NEW ORLEANS (Nov. 14, 2024) — As Louisiana Governor Jeff Landry’s tax reform session unfolds, one key component of his plan is a proposed overhaul of the state’s two main savings accounts: the Budget Stabilization Fund and the Revenue Stabilization Trust Fund. According to Stone Pigman tax attorney Sanders Colbert, these funds are designed to maintain budget stability. The Budget Stabilization Fund, which currently holds around $1 billion, helps cushion the state during periods of budget deficit. Meanwhile, the Revenue Stabilization Trust Fund, holding approximately $2.7 billion, currently smooths out fluctuations in volatile business tax revenues.
Colbert explained that the Governor’s proposal to use a portion of the Revenue Stabilization Trust Fund to incentivize local parishes to exempt business inventory from personal property taxes is part of a broader strategy to streamline the state’s tax system and eliminate specific types of taxes which discourage investment in Louisiana. Ultimately, the plan calls for consolidating these accounts into the Budget Stabilization Fund.
“The Governor is proposing to use a small portion of the Revenue Stabilization Trust Fund to make one-time payments to parishes that elect to exempt business inventory from personal property taxes. Although this looks like a giveaway to certain parishes, it is actually part of an overall revenue savings strategy under the Governor’s combined tax reform plan, because the one-time incentive payments made to parishes to encourage them to exempt business inventory from personal property taxes would be more than offset by the elimination of the inventory tax credit,” explains Colbert.
★ ★ ★ ★ ★ ★ ★
→ **Short exercise 1**: List every distinct proper name of a person, place, firm, or fund that appears in the article about Louisiana's savings funds.
→ **Short exercise 2**: Reproduce the article about Louisiana's savings funds word for word, from "NEW ORLEANS (Nov." up to and including "business tax revenues.".
Rely only on the article about Louisiana's savings funds.

→ **Supplied information**:
★ ★ ★ ★ ★ ★ ★
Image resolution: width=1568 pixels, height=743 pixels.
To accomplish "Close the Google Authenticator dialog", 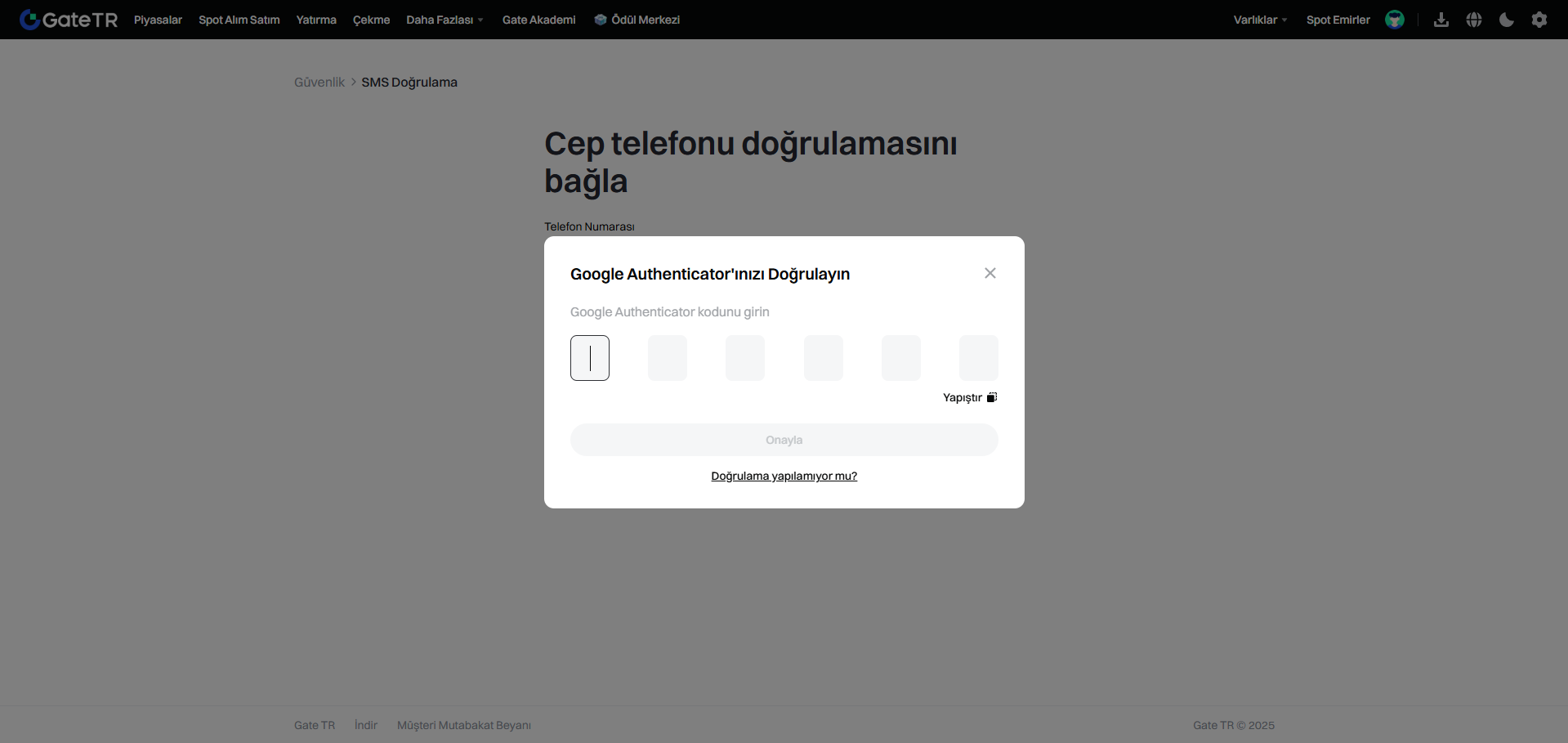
★ ★ ★ ★ ★ ★ ★
→ **Task output 1**:
New Orleans
Louisiana
Jeff Landry
Stone Pigman
Sanders Colbert
Budget Stabilization Fund
Revenue Stabilization Trust Fund

→ **Task output 2**:
NEW ORLEANS (Nov. 14, 2024) — As Louisiana Governor Jeff Landry’s tax reform session unfolds, one key component of his plan is a proposed overhaul of the state’s two main savings accounts: the Budget Stabilization Fund and the Revenue Stabilization Trust Fund. According to Stone Pigman tax attorney Sanders Colbert, these funds are designed to maintain budget stability. The Budget Stabilization Fund, which currently holds around $1 billion, helps cushion the state during periods of budget deficit. Meanwhile, the Revenue Stabilization Trust Fund, holding approximately $2.7 billion, currently smooths out fluctuations in volatile business tax revenues.